Organisational commitment and setting will also come into play. Studies have reviewed the individual practice and organized practice in experimental design. Such studies include the ones by Balan, Moyes and Lewis-Fernandez (2013) and Soderlund et al. (2009). They highlight the need for seeking organizational commitment. The studies also show that when they are available, brief approaches to counselling with MI are very effective in dealing with mental health issues.
In reviewing cases that have to deal with actual depression patients, studies can have a problem with loss of energy affecting enthusiasm and cooperation in the intervention. As such, studies like the one by Balan, Moyes, and Lewis-Fernandez (2013) is an excellent example. The study used structured materials like value sort cards and lists of common obstacles in improving the outcome of their sessions. While this is an effective way of getting a uniform experiment environment, the use of such structured materials may not always fit practical sessions as clinicians do not have a desire to ensure that a typical session is used in future studies.
Therefore, the applicability of such research findings suffers when the application environment is not ideal (Chang et al. 2015). The study by Balan, Moyes, and Lewis-Fernandez (2013) also highlights a risk that MI may face, which is an early termination due to over-focusing on the symptoms. However, when introducing motivational strategies for interviewing during counselling, the psychiatrists can ensure that there is the suppression of other standard activities to provide room for their replacement with interactions, which are consistent with MI (Keeley et al. 2014; Csillik 2015).

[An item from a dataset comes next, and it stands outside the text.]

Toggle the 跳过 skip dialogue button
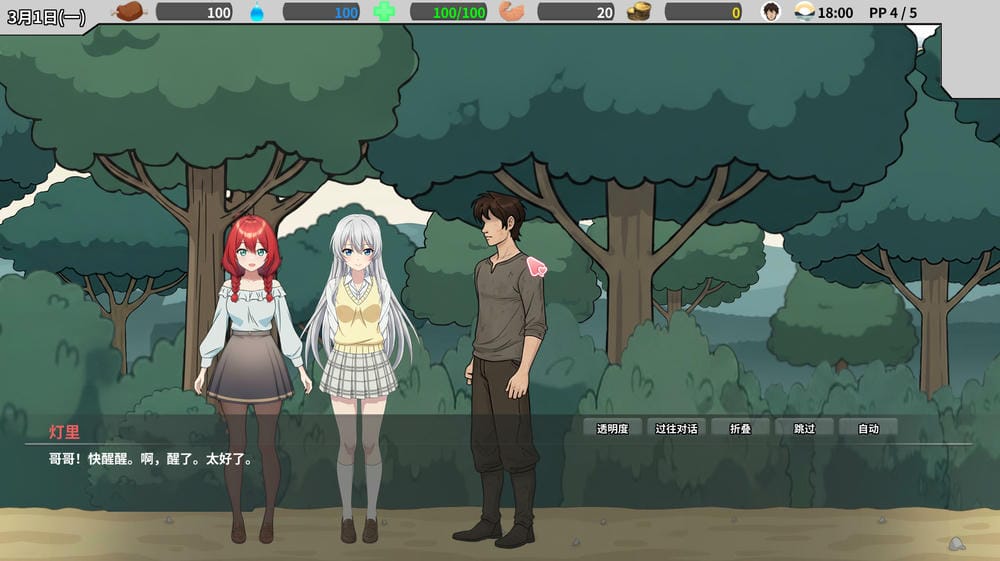 tap(804, 428)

Attitudes and perceptions of counsellors need additional evaluation. They have a high probability of affecting outcomes of MI and influencing the client’s acceptance of future sessions (Glassman et al. 2013). Given that MI relies much on client acceptance and focuses on building self-efficacy, it is important to have nurses and other health care providers ready to question their perceptions and beliefs to aid clients’ recovery (Britton, Williams & Conner 2008). Relying on a practical theory like the self-determination theory can help to internalize therapeutic change for clients and counsellors (Vansteenkiste & Sheldon 2006).
Conclusion
The paper has supported its main arguments with evidence from peer-reviewed literature about how MI works. It shows that intervention by health care providers when initiating and implementing MI succumbs to limitations in counselling. It also shows that MI is effective in dealing with a broad range of problems, and will be useful in the application of treatment for mental health issues. Brief interventions with MI are important because they spread favourable healthcare outcomes to underprivileged populations. Nevertheless, the organizational and environmental context, as well as attitudes and perceptions of caregivers, have a significant capability of affecting the results of the intervention. Various studies highlighted in the paper show that highlighting these problems before the intervention helps when addressing them, which indicates that self-determination theory is a framework that would be helpful in reviewing the matter.